==== THE DATA ====

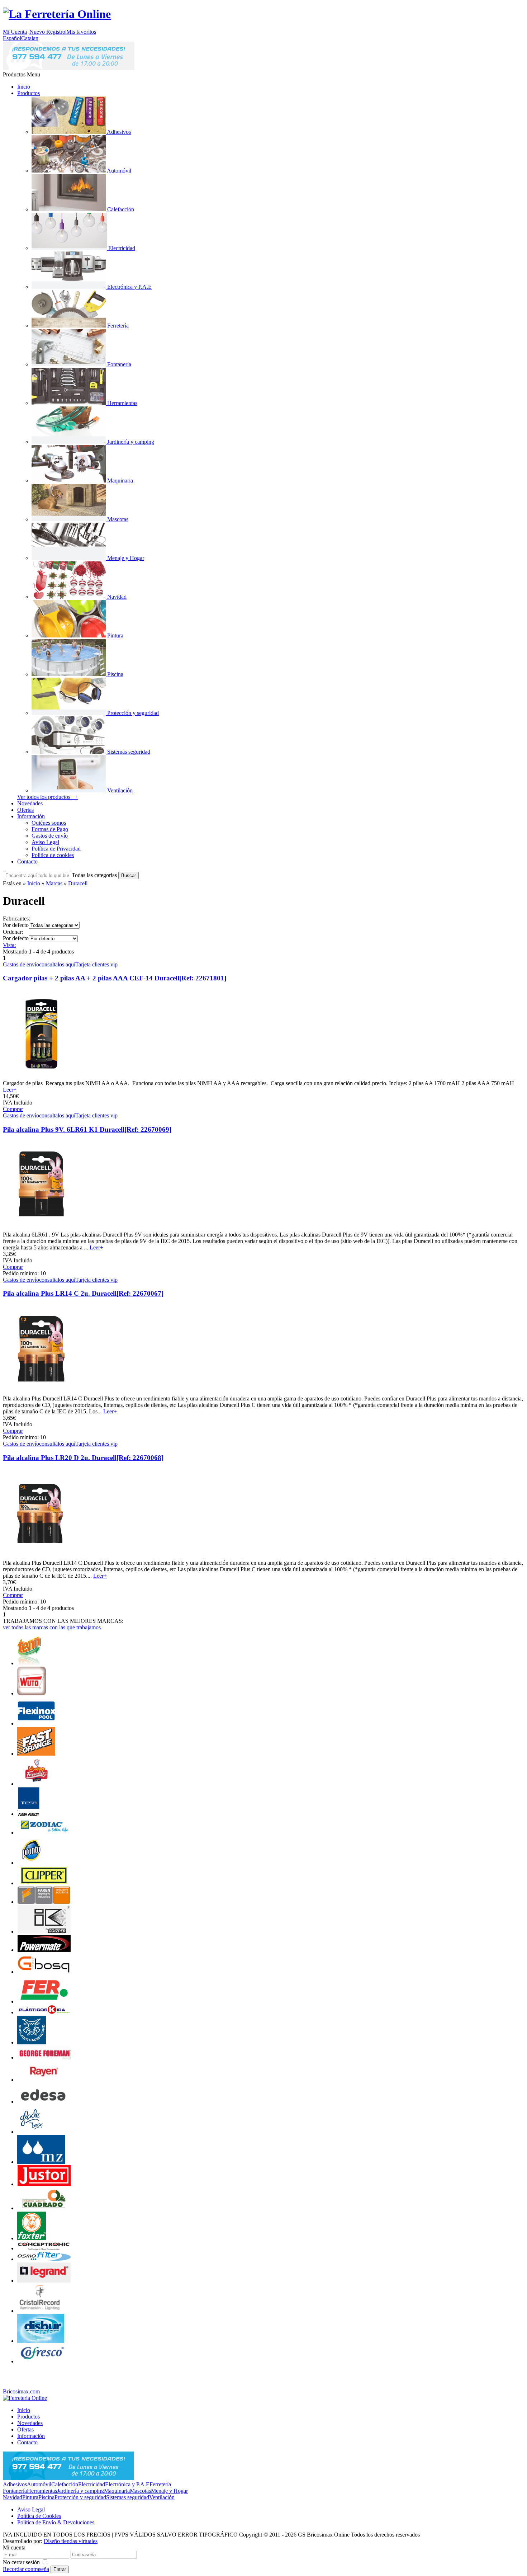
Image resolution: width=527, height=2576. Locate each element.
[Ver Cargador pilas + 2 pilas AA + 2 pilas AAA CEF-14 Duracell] (41, 1077)
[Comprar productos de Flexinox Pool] (36, 1723)
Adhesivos (15, 2484)
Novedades (30, 803)
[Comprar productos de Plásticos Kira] (44, 2012)
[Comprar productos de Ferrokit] (36, 1784)
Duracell (77, 883)
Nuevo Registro (47, 32)
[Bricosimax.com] (25, 2398)
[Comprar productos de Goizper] (44, 1932)
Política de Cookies (39, 2516)
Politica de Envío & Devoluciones (55, 2522)
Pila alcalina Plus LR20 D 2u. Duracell (83, 1457)
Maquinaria (117, 2491)
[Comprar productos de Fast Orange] (36, 1754)
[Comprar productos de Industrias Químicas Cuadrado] (44, 2208)
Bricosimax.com (21, 2391)
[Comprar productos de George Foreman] (44, 2057)
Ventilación (162, 2497)
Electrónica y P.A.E (127, 2484)
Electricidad (91, 2484)
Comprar (13, 1109)
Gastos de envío (50, 836)
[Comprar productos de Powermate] (44, 1950)
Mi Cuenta (15, 32)
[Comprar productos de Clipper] (44, 1883)
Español (12, 38)
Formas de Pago (50, 829)
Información (31, 816)
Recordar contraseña (26, 2569)
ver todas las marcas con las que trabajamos (52, 1627)
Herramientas (42, 2491)
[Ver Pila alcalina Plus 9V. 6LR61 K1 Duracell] (41, 1228)
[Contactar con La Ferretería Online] (68, 68)
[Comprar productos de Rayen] (44, 2080)
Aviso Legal (45, 842)
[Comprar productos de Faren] (44, 1902)
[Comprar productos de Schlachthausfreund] (31, 2042)
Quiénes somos (49, 823)
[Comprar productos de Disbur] (40, 2341)
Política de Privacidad (56, 849)
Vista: (9, 945)
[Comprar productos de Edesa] (44, 2102)
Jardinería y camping (80, 2491)
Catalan (29, 38)
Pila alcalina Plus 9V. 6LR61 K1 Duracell (87, 1129)
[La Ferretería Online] (57, 14)
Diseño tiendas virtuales (71, 2541)
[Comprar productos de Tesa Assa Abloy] (28, 1814)
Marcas (54, 883)
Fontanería (15, 2491)
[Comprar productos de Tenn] (29, 1663)
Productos (28, 93)
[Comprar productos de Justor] (44, 2184)
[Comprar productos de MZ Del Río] (41, 2162)
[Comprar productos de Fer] (44, 2001)
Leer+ (9, 1090)
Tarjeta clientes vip (96, 964)
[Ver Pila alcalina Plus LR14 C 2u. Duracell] (41, 1392)
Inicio (23, 87)
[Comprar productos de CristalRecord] (42, 2311)
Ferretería (160, 2484)
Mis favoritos (81, 32)
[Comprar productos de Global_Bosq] (44, 1972)
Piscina (46, 2497)
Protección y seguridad (80, 2497)
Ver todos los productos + (47, 797)
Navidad (12, 2497)
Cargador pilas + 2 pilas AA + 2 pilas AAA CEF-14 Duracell (114, 978)
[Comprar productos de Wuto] (31, 1693)
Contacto (27, 861)
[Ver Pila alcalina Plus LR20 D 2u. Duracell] (41, 1556)
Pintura (30, 2497)
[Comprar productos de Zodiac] (44, 1832)
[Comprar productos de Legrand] (44, 2281)
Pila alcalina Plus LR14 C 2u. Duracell (83, 1293)
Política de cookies (53, 855)
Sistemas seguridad (127, 2497)
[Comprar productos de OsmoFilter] (44, 2259)
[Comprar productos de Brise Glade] (31, 2132)
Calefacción (64, 2484)
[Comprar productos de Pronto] (31, 1863)
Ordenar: (13, 932)
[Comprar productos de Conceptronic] (44, 2248)
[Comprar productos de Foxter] (31, 2238)
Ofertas (25, 810)
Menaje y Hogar (169, 2491)
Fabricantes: (16, 918)
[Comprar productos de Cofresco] (44, 2361)
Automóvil (39, 2484)
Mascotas (140, 2491)
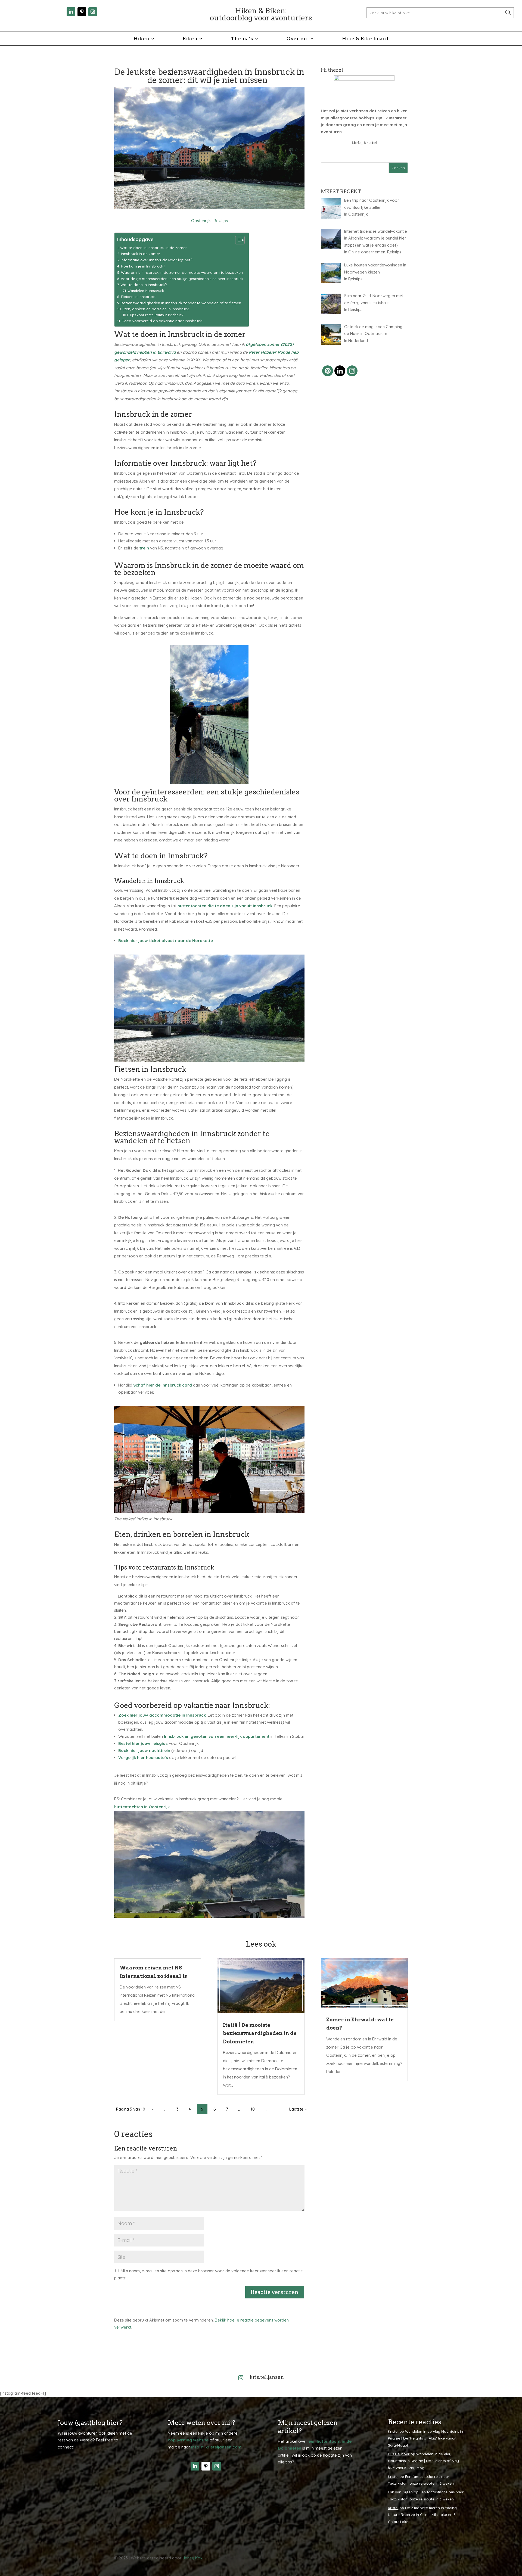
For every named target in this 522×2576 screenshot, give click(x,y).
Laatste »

====

EXERCISE DETAILS :: Images must not appear; print each record precisely as it reads.

RESPONSE TO THE EXERCISE ::
Image resolution: width=527, height=2576. Locate each element.
[Ver Cargador pilas + 2 pilas AA + 2 pilas AAA CEF-14 Duracell] (41, 1077)
[Comprar productos de Flexinox Pool] (36, 1723)
Adhesivos (15, 2484)
Novedades (30, 803)
[Comprar productos de Plásticos Kira] (44, 2012)
[Comprar productos de Ferrokit] (36, 1784)
Duracell (77, 883)
Nuevo Registro (47, 32)
[Bricosimax.com] (25, 2398)
[Comprar productos de Goizper] (44, 1932)
Política de Cookies (39, 2516)
Politica de Envío & Devoluciones (55, 2522)
Pila alcalina Plus LR20 D 2u. Duracell (83, 1457)
Maquinaria (117, 2491)
[Comprar productos de Fast Orange] (36, 1754)
[Comprar productos de Industrias Químicas Cuadrado] (44, 2208)
Bricosimax.com (21, 2391)
[Comprar productos de George Foreman] (44, 2057)
Ventilación (162, 2497)
Electrónica y P.A.E (127, 2484)
Electricidad (91, 2484)
Comprar (13, 1109)
Gastos de envío (50, 836)
[Comprar productos de Powermate] (44, 1950)
Mi Cuenta (15, 32)
[Comprar productos de Clipper] (44, 1883)
Español (12, 38)
Formas de Pago (50, 829)
Información (31, 816)
Recordar contraseña (26, 2569)
ver todas las marcas con las que trabajamos (52, 1627)
Herramientas (42, 2491)
[Ver Pila alcalina Plus 9V. 6LR61 K1 Duracell] (41, 1228)
[Contactar con La Ferretería Online] (68, 68)
[Comprar productos de Rayen] (44, 2080)
Aviso Legal (45, 842)
[Comprar productos de Faren] (44, 1902)
[Comprar productos de Schlachthausfreund] (31, 2042)
Quiénes somos (49, 823)
[Comprar productos de Disbur] (40, 2341)
Política de Privacidad (56, 849)
Vista: (9, 945)
[Comprar productos de Edesa] (44, 2102)
Jardinería y camping (80, 2491)
Catalan (29, 38)
Pila alcalina Plus 9V. 6LR61 K1 Duracell (87, 1129)
[La Ferretería Online] (57, 14)
Diseño tiendas virtuales (71, 2541)
[Comprar productos de Tesa Assa Abloy] (28, 1814)
Marcas (54, 883)
Fontanería (15, 2491)
[Comprar productos de Tenn] (29, 1663)
Productos (28, 93)
[Comprar productos de Justor] (44, 2184)
[Comprar productos de MZ Del Río] (41, 2162)
[Comprar productos de Fer] (44, 2001)
Leer+ (9, 1090)
Tarjeta clientes vip (96, 964)
[Ver Pila alcalina Plus LR14 C 2u. Duracell] (41, 1392)
Inicio (23, 87)
[Comprar productos de CristalRecord] (42, 2311)
Ferretería (160, 2484)
Mis favoritos (81, 32)
[Comprar productos de Global_Bosq] (44, 1972)
Piscina (46, 2497)
Protección y seguridad (80, 2497)
Ver todos los productos + (47, 797)
Navidad (12, 2497)
Cargador pilas + 2 pilas AA + 2 pilas AAA CEF-14 Duracell (114, 978)
[Comprar productos de Wuto] (31, 1693)
Contacto (27, 861)
[Ver Pila alcalina Plus LR20 D 2u. Duracell] (41, 1556)
Pintura (30, 2497)
[Comprar productos de Zodiac] (44, 1832)
[Comprar productos de Legrand] (44, 2281)
Pila alcalina Plus LR14 C 2u. Duracell (83, 1293)
Política de cookies (53, 855)
Sistemas seguridad (127, 2497)
[Comprar productos de OsmoFilter] (44, 2259)
[Comprar productos de Brise Glade] (31, 2132)
Calefacción (64, 2484)
[Comprar productos de Pronto] (31, 1863)
Ordenar: (13, 932)
[Comprar productos de Conceptronic] (44, 2248)
[Comprar productos de Foxter] (31, 2238)
Ofertas (25, 810)
Menaje y Hogar (169, 2491)
Fabricantes: (16, 918)
[Comprar productos de Cofresco] (44, 2361)
Automóvil (39, 2484)
Mascotas (140, 2491)
For every named target in this 522×2576 screenshot, give click(x,y).
Laatste »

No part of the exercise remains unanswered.